The most common kidney diseases that we see, which really overall aren’t that common, are diseases where the kidneys either leak too much protein, or patients have visible blood in their urine. Typically, if your child is not feeling ill, swollen, or sick/nauseated, they can be handled on an outpatient basis and are not necessarily emergencies. My job is to determine whether or not those things are emergencies, meaning is there an actual acute kidney disease ongoing that can cause long-term damage. Luckily, the majority of the time, that’s not the case. Generally speaking, if children have acute kidney diseases, they’re sick, and they feel sick. The other challenge is that children who have underlying structural problems, which is the most common cause of kidney failure in children, can have that without any symptoms whatsoever until the kidney disease gets to be very late stage, almost close to needing dialysis.

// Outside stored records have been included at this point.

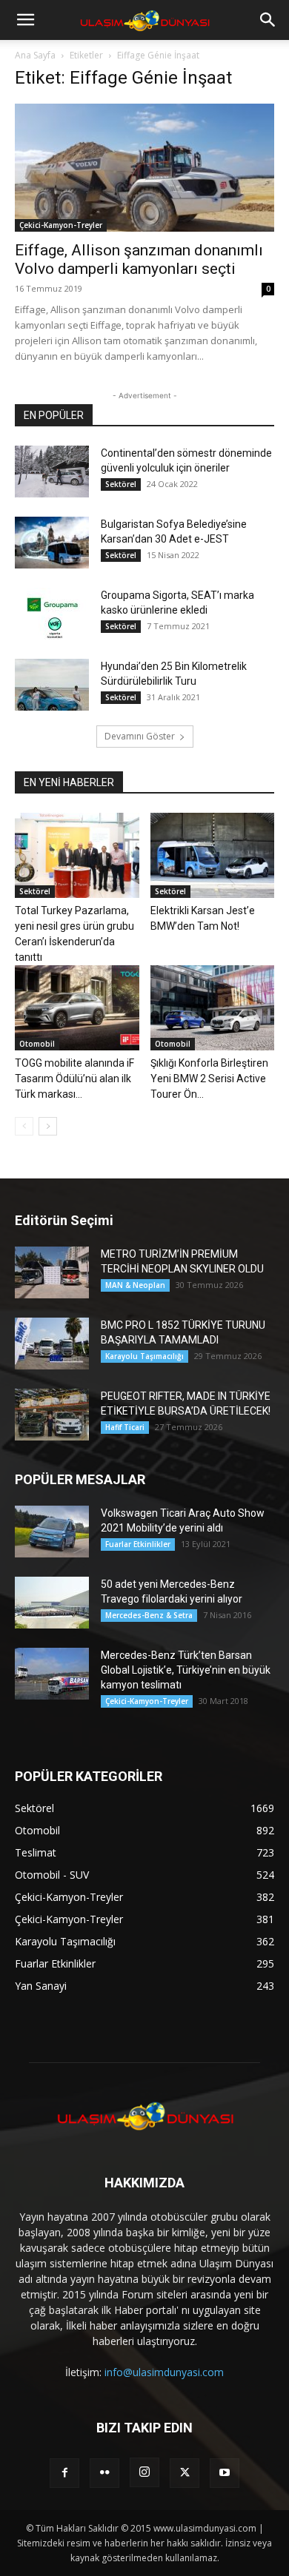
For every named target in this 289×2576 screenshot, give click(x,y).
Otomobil (37, 1044)
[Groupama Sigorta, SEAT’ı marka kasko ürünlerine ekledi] (52, 614)
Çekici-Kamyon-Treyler (60, 225)
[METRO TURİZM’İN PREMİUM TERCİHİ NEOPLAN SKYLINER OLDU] (52, 1272)
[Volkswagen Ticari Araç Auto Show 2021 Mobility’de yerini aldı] (52, 1531)
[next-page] (48, 1126)
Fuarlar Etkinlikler (137, 1544)
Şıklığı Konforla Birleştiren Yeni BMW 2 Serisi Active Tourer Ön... (209, 1078)
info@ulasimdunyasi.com (164, 2372)
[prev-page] (24, 1126)
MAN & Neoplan (135, 1285)
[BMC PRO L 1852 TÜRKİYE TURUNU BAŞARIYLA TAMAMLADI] (52, 1343)
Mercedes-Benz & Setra (149, 1615)
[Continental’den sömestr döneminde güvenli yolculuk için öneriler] (52, 471)
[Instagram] (144, 2472)
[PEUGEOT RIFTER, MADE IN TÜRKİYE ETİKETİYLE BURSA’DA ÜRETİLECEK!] (52, 1414)
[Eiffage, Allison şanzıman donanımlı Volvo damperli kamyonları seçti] (144, 168)
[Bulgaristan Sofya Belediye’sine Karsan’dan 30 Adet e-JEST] (52, 542)
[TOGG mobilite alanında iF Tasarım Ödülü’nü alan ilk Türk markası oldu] (77, 1007)
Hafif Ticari (124, 1427)
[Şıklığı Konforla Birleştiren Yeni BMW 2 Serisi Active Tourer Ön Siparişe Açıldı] (212, 1007)
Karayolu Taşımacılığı (144, 1356)
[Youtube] (224, 2473)
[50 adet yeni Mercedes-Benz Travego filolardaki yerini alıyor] (52, 1603)
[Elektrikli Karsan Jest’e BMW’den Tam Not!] (212, 855)
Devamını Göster (139, 736)
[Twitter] (184, 2473)
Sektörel (120, 484)
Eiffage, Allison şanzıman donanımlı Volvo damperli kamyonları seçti (139, 259)
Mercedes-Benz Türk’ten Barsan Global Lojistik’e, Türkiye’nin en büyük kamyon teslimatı (185, 1670)
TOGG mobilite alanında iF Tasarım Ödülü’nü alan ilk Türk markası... (74, 1078)
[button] (25, 20)
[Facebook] (64, 2473)
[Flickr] (104, 2473)
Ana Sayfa (35, 55)
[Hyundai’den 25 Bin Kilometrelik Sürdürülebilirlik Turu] (52, 685)
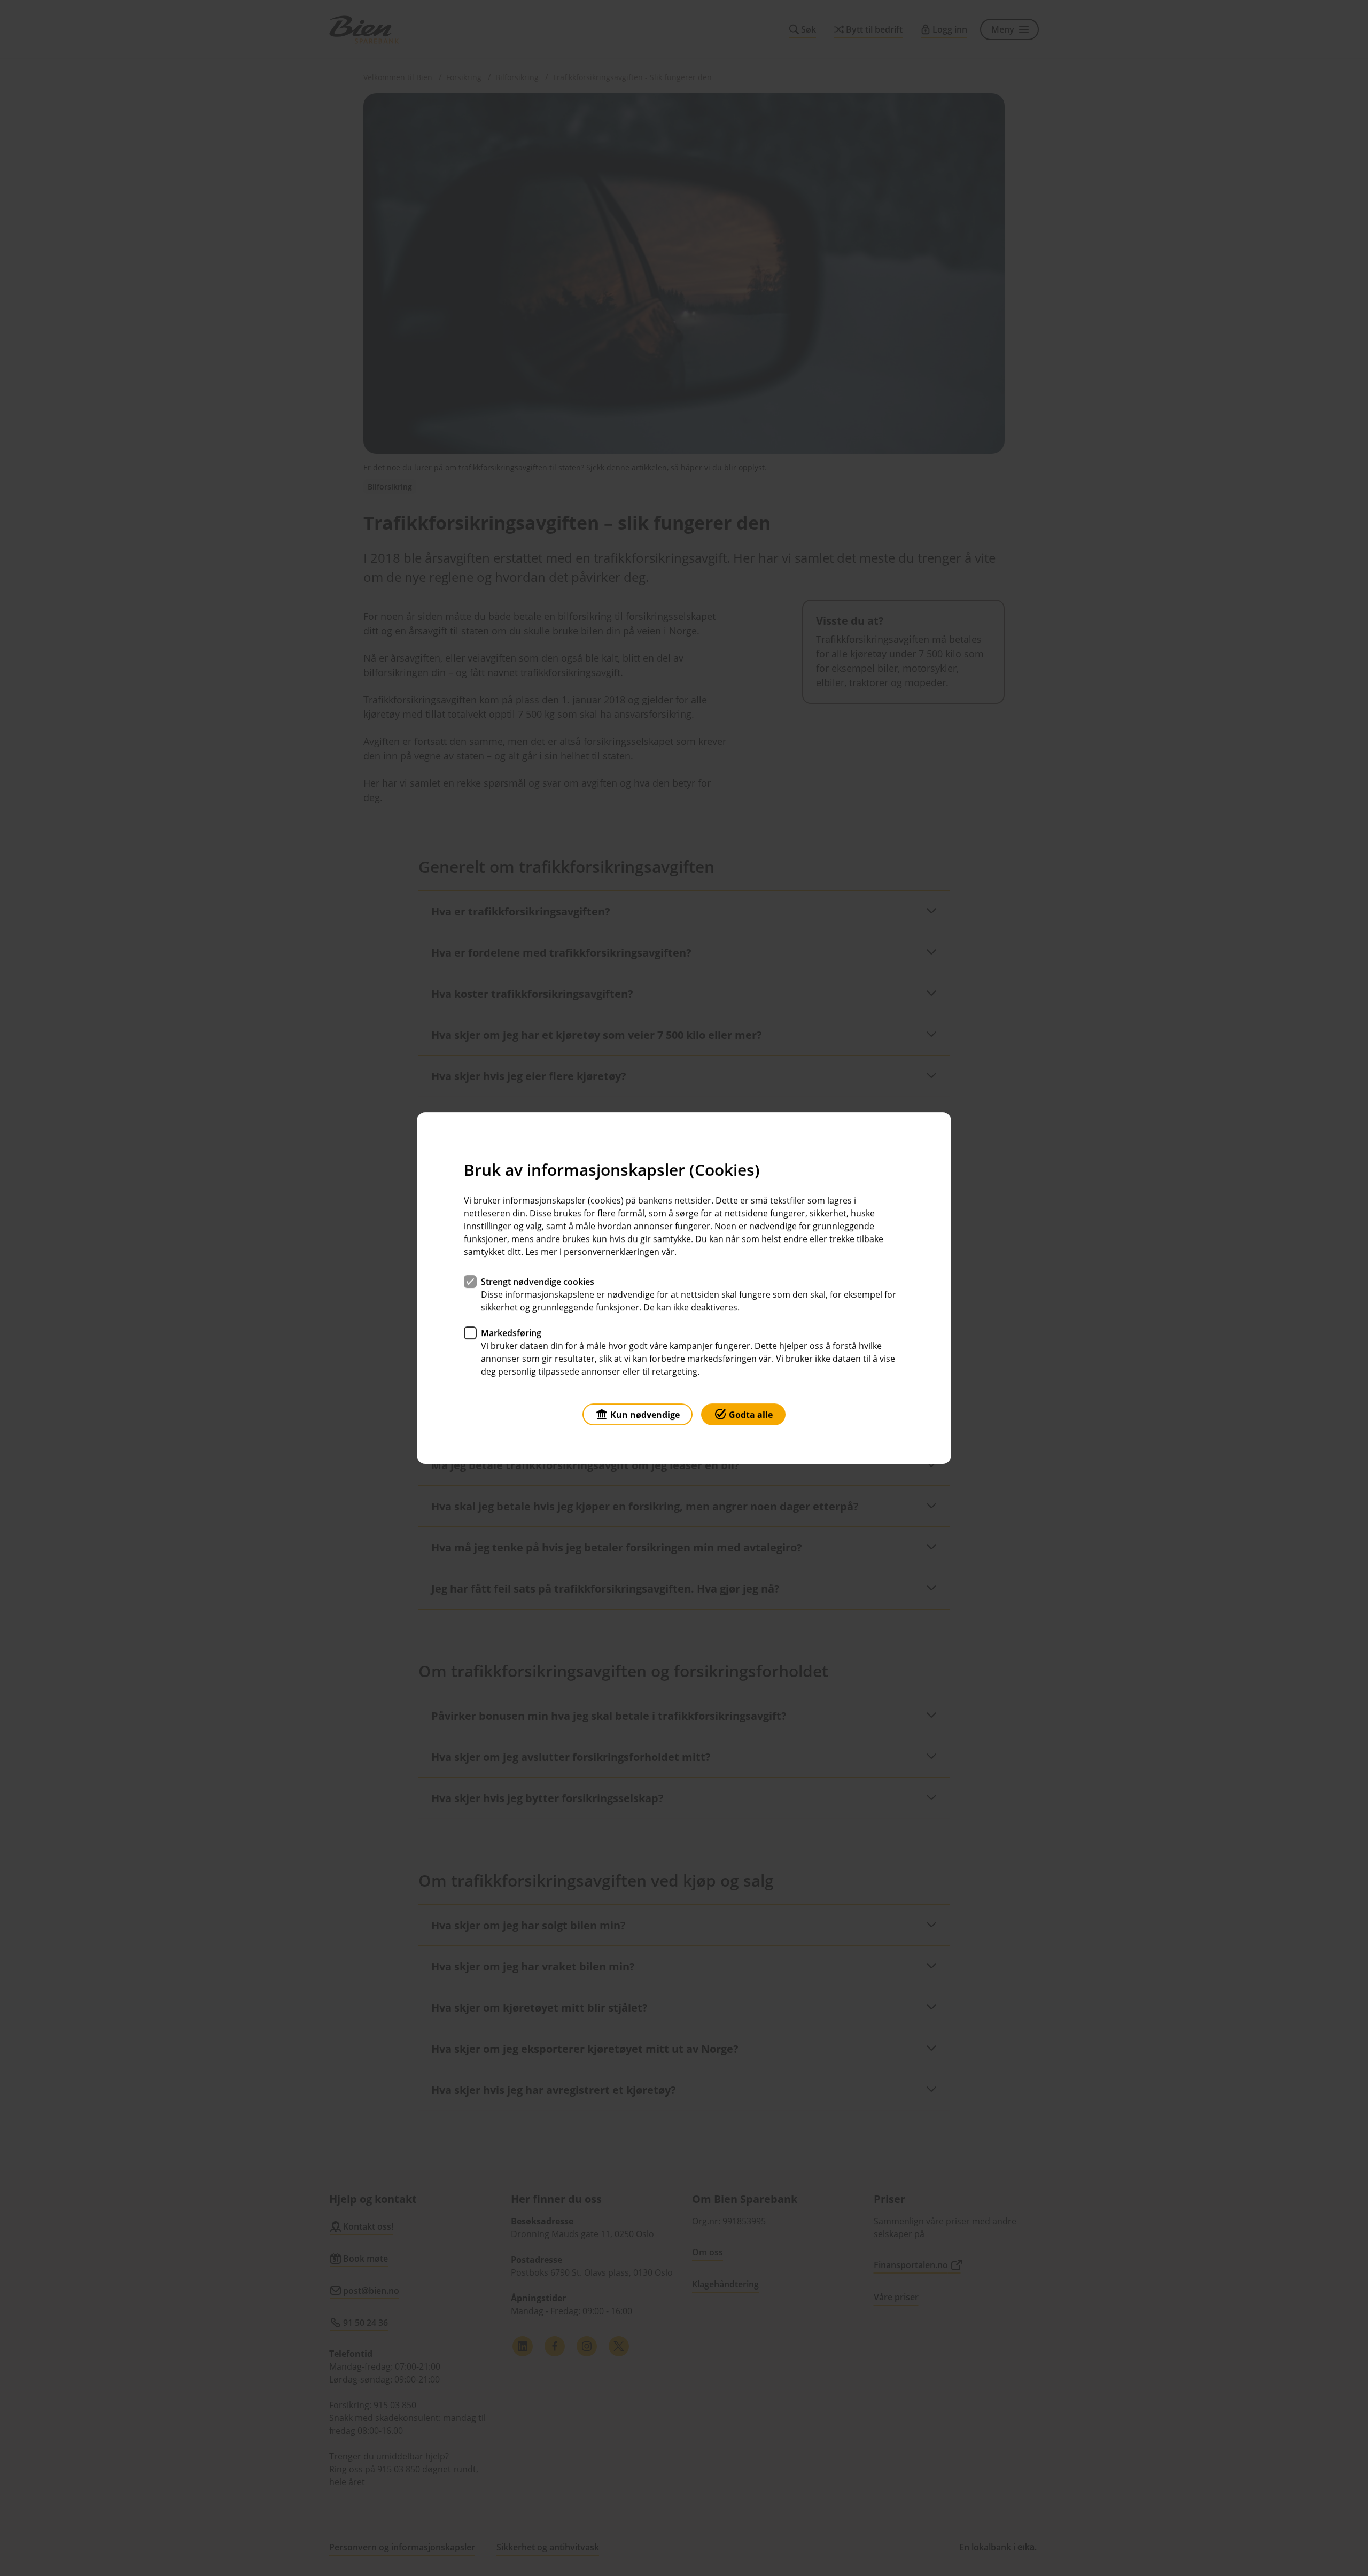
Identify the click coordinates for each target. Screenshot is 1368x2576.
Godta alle (751, 1415)
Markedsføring (511, 1333)
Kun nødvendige (645, 1415)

Those are the challenges that we face looking at acute and chronic kidney diseases in children.
What structural issues can be found with kidney failure?
Structural can be anything from the microscopic level to the filtering units inside the kidney all the way to bladder abnormalities, issues where the tubes that connect the kidney to the bladder, or tubes from the bladder outwards, are either connected inappropriately or not formed correctly, so their function is impaired.
What can parents do to ensure good kidney health for their child?
Good kidney health starts with good hydration and good bathroom habits. Make sure children are urinating regularly, not holding their urine, and not getting constipated. Constipation can cause recurrent urinary tract infections and urinary symptoms too. Both of those things go together. Make sure that their toileting habits are good, their diet is good, and that they’re not getting overweight. Those are all good things you can do to help prevent kidney disease or mitigate any kind of existing kidney disease that children may have.